Aim of the task
Only lines with the string "agent" should be returned from the data below.
START Data excerpts
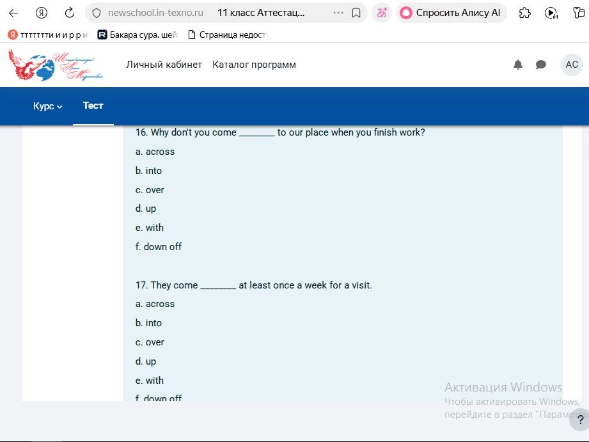Open the Yandex home icon in toolbar
589x442 pixels.
coord(42,13)
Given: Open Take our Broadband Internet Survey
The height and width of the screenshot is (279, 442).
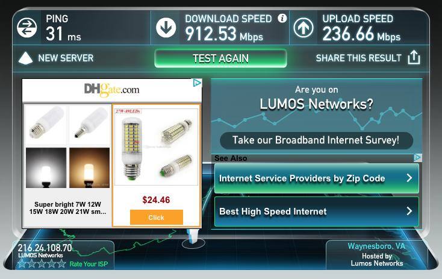Looking at the screenshot, I should [x=316, y=140].
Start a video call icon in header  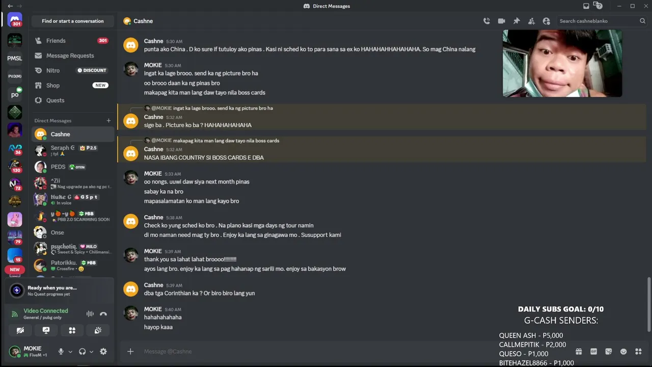point(501,21)
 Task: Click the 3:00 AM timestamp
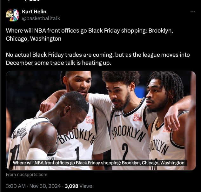16,186
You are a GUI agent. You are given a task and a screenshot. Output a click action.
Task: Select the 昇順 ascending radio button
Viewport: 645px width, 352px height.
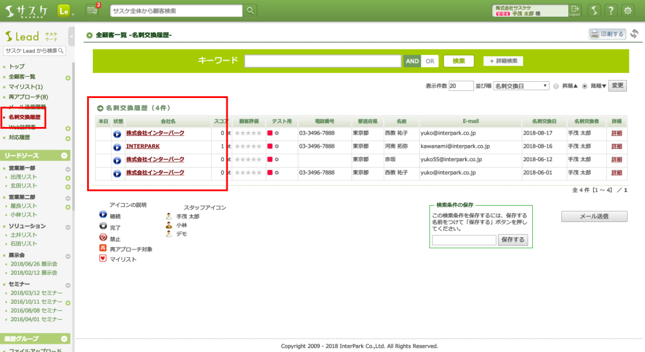pyautogui.click(x=556, y=86)
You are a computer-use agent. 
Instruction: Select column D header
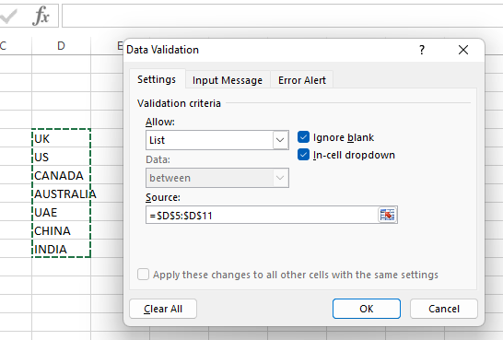61,46
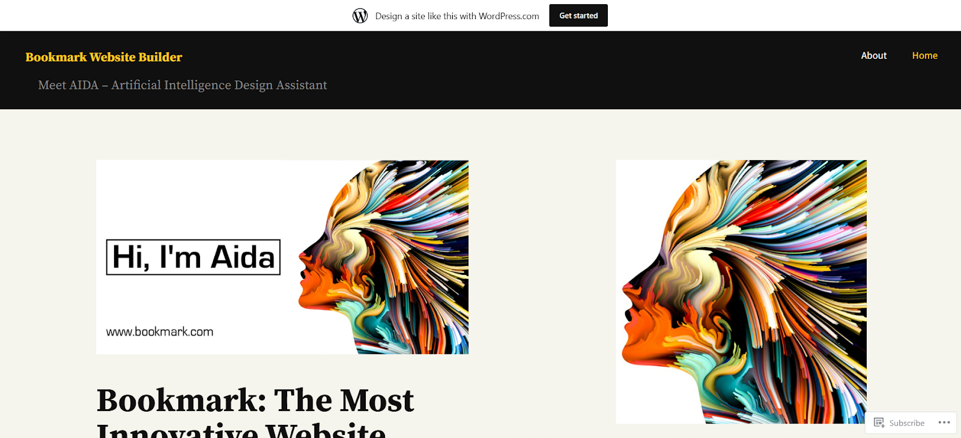961x438 pixels.
Task: Click the Get started button
Action: pos(578,16)
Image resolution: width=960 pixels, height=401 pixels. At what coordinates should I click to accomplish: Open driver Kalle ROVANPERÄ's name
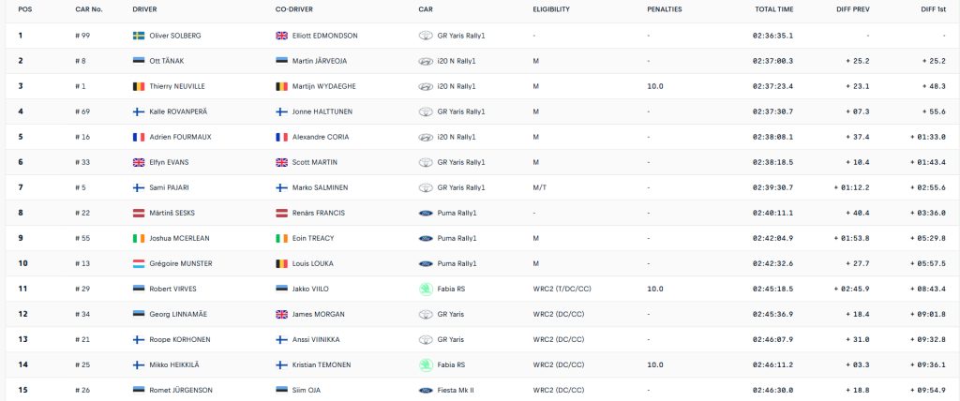click(x=178, y=112)
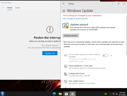Switch to the Deals tab
This screenshot has height=96, width=127.
pos(18,8)
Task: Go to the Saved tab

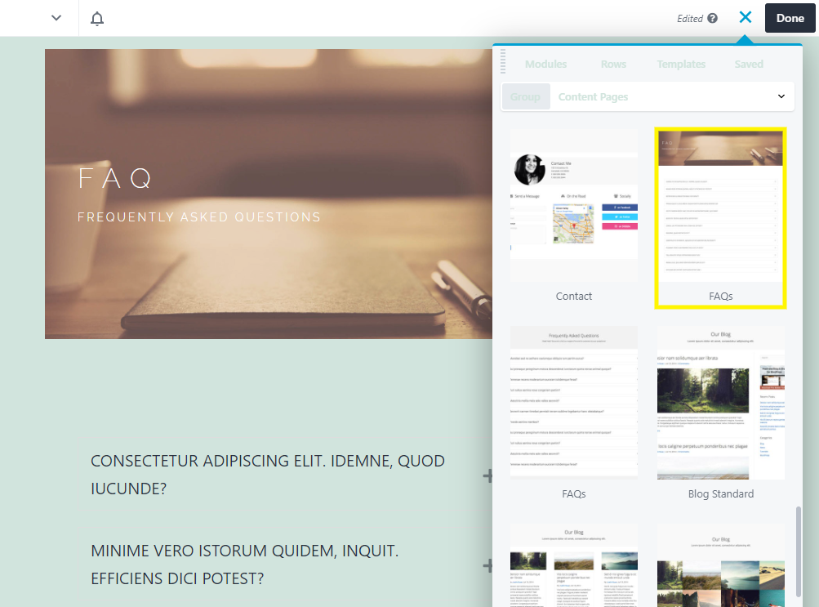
END Data excerpts
Result for this exercise
You are a GUI agent. You are given a task and a screenshot. Output a click action.
You are a computer-use agent. 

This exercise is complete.